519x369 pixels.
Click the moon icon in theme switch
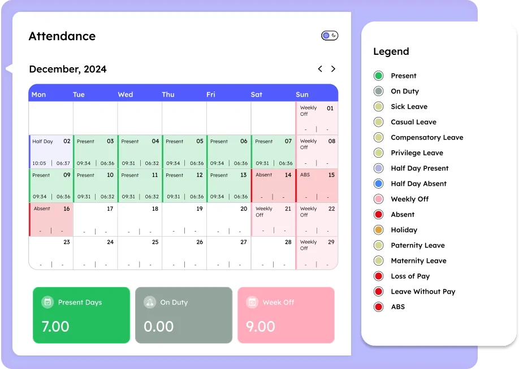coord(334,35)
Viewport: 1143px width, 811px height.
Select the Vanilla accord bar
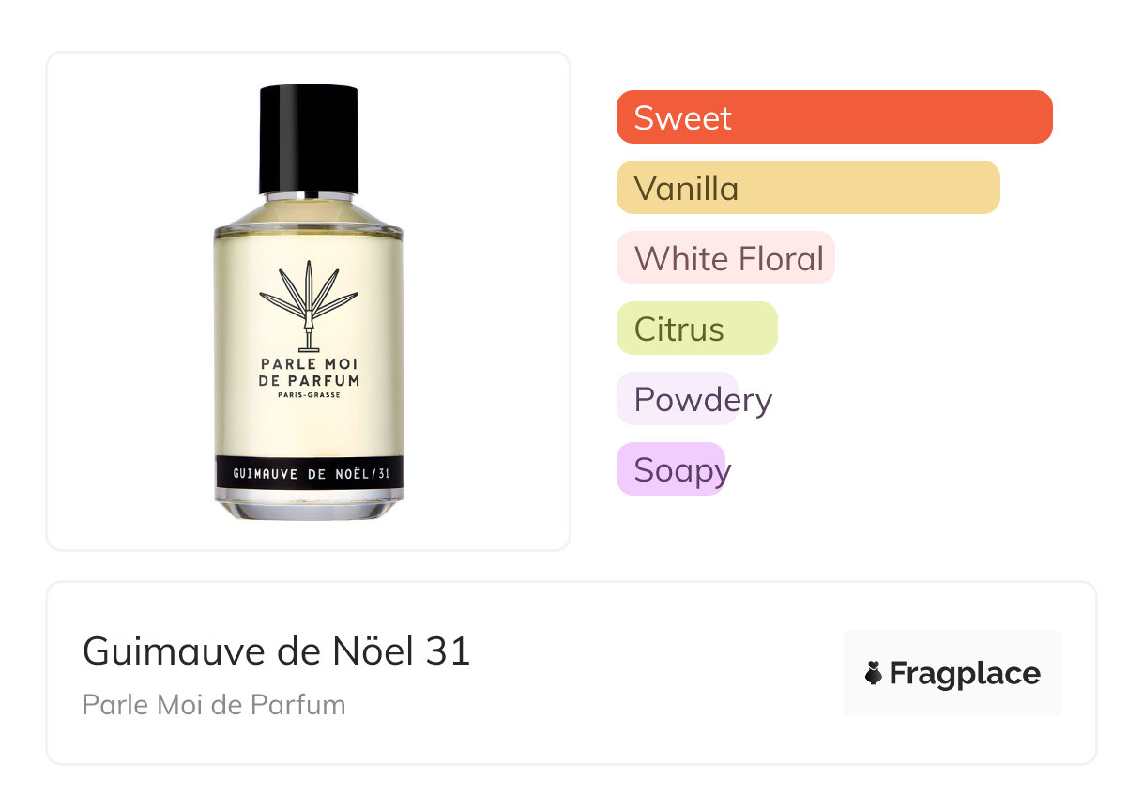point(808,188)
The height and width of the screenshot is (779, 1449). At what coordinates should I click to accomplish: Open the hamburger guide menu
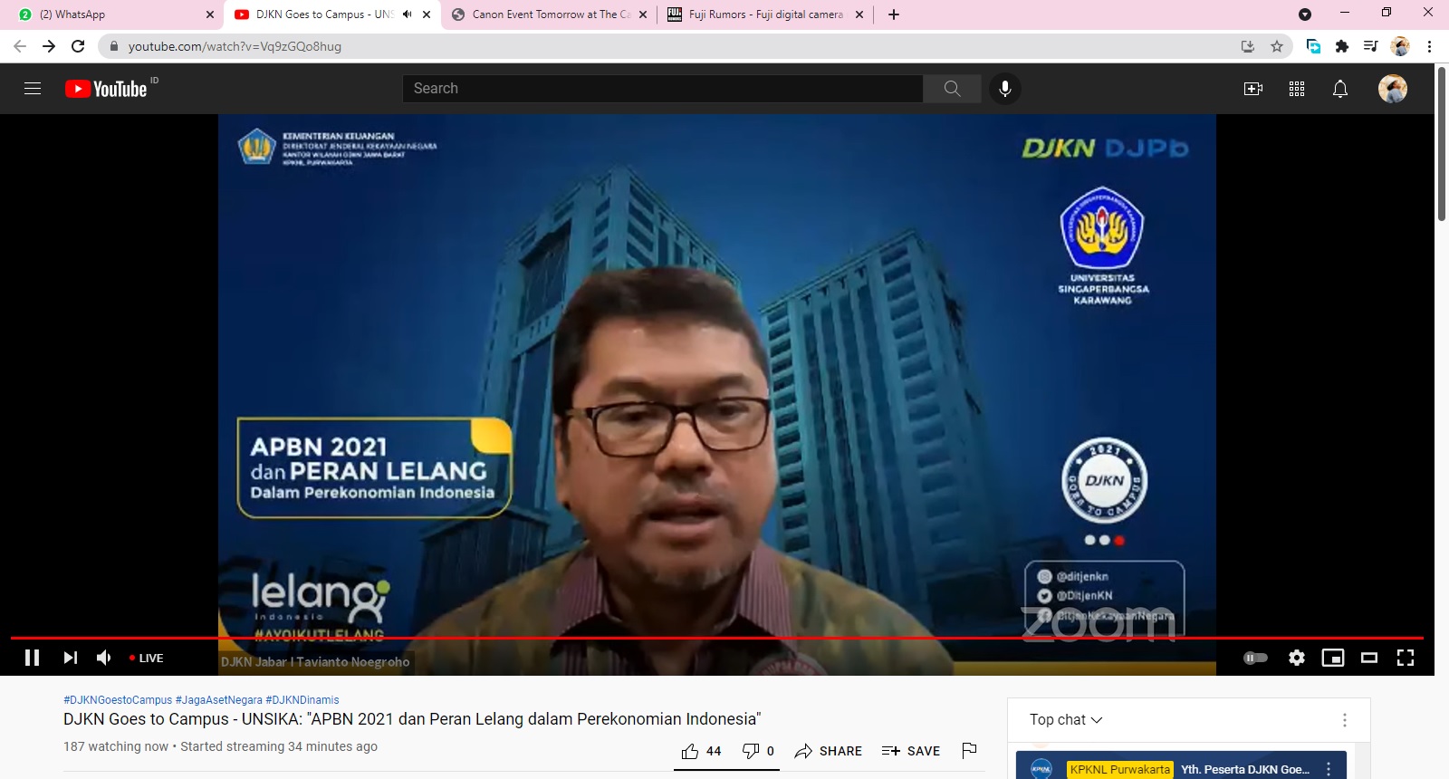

---

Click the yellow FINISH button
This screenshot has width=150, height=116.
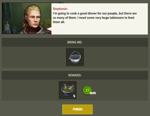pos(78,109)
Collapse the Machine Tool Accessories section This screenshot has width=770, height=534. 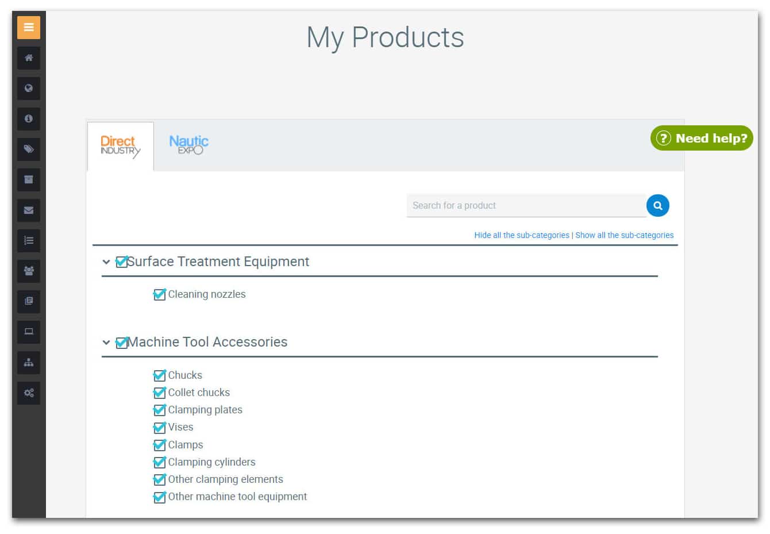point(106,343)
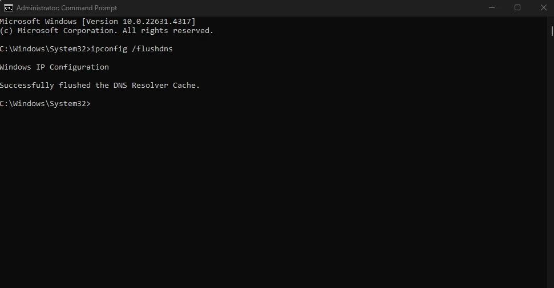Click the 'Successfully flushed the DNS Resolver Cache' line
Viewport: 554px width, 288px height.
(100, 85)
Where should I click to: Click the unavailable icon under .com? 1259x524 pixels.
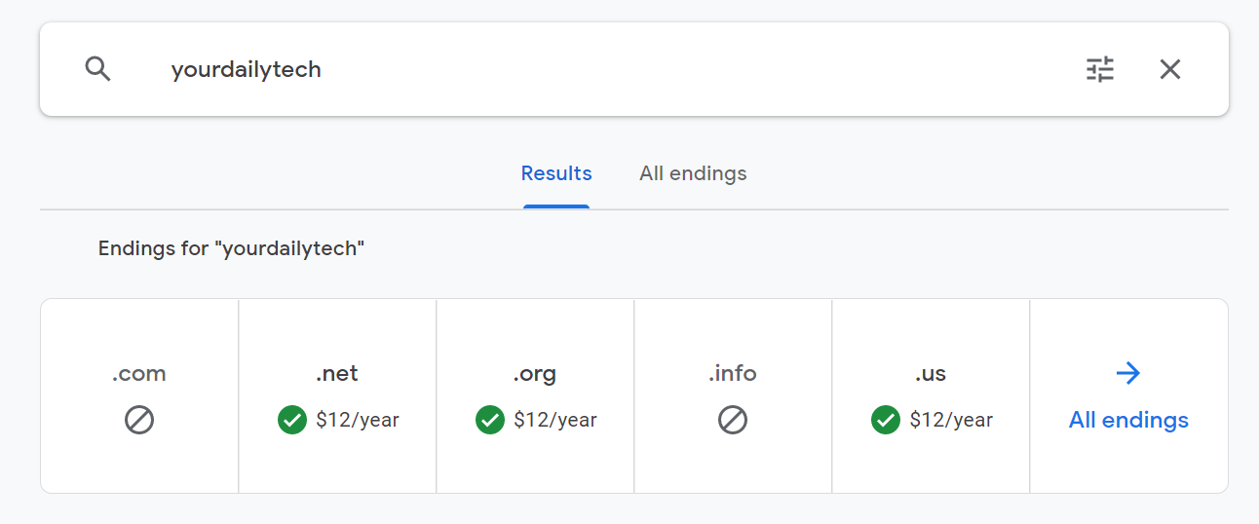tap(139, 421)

* * *

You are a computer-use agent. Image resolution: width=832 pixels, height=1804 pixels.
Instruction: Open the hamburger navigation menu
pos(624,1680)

> _PROBLEM STATEMENT_
When you reach the line with "519x369 pixels." in the records above, begin repeating the lines exactly, and stop after the line with "The height and". Skip all pictures.

> _SOLVED EXERCISE_
519x369 pixels.
Click the moon icon in theme switch
coord(334,35)
Viewport: 1143px width, 811px height.
Select the Vanilla accord bar
point(808,188)
The height and width of the screenshot is (779, 1449). At what coordinates should I click to accomplish: Open the hamburger guide menu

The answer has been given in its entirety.